__EXCERPTED RECORDS__

※

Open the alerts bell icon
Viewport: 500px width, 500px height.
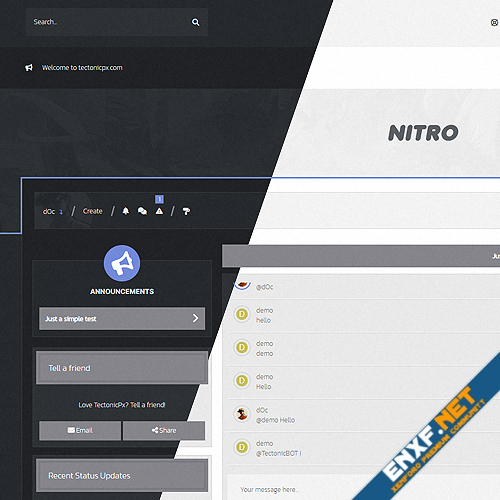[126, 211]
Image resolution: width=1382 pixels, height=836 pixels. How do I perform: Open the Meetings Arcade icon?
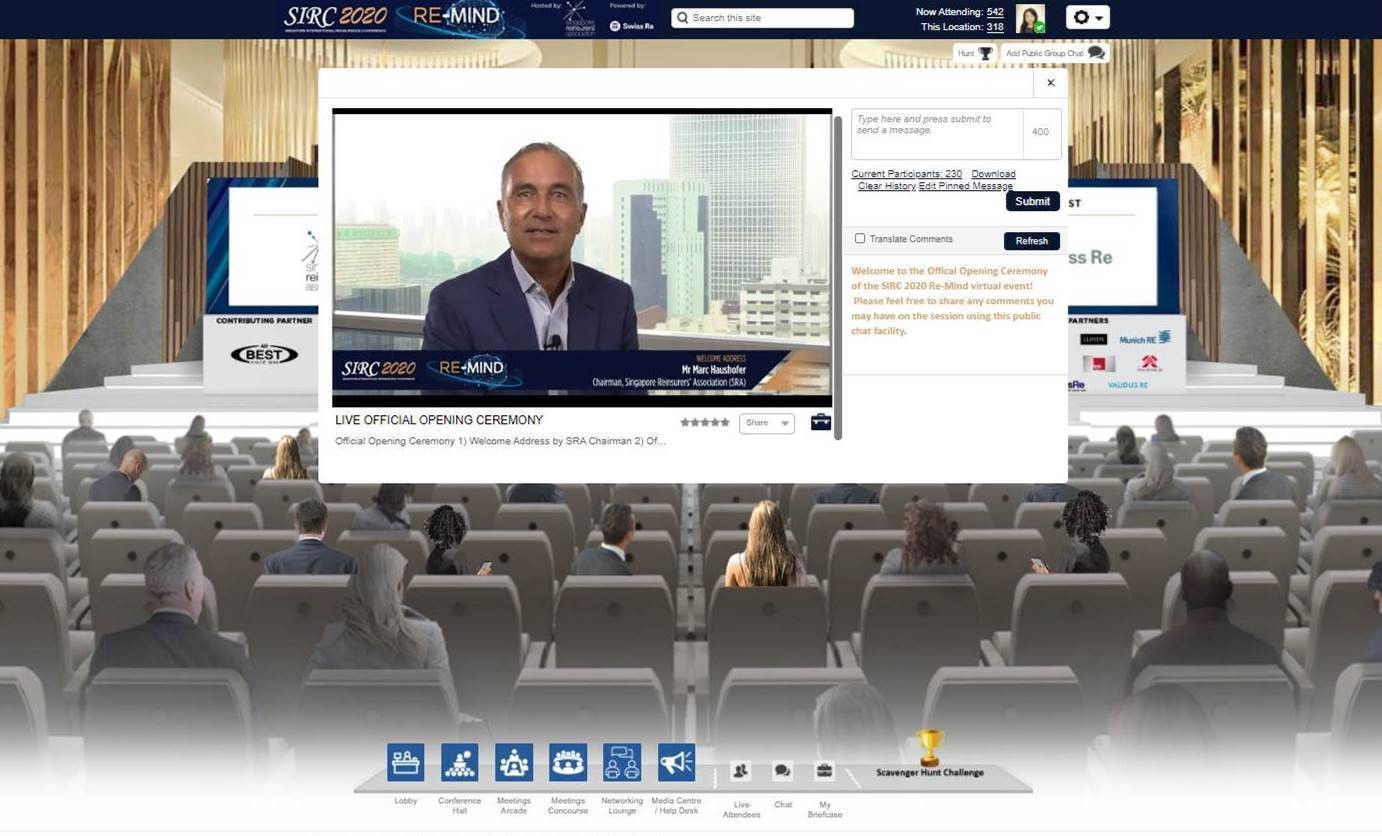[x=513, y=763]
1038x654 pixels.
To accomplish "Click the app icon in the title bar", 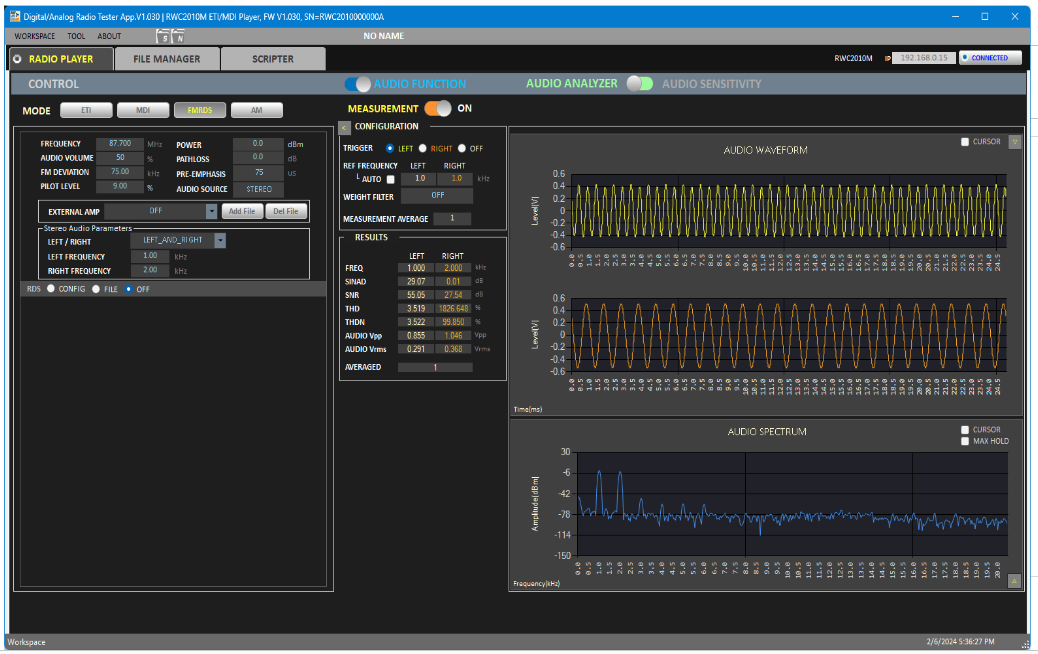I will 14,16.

※

__WHAT TO WORK ON__
Please count the lines of the items above that contain the string "height", and reply with that number alone.

__THE REPLY__
2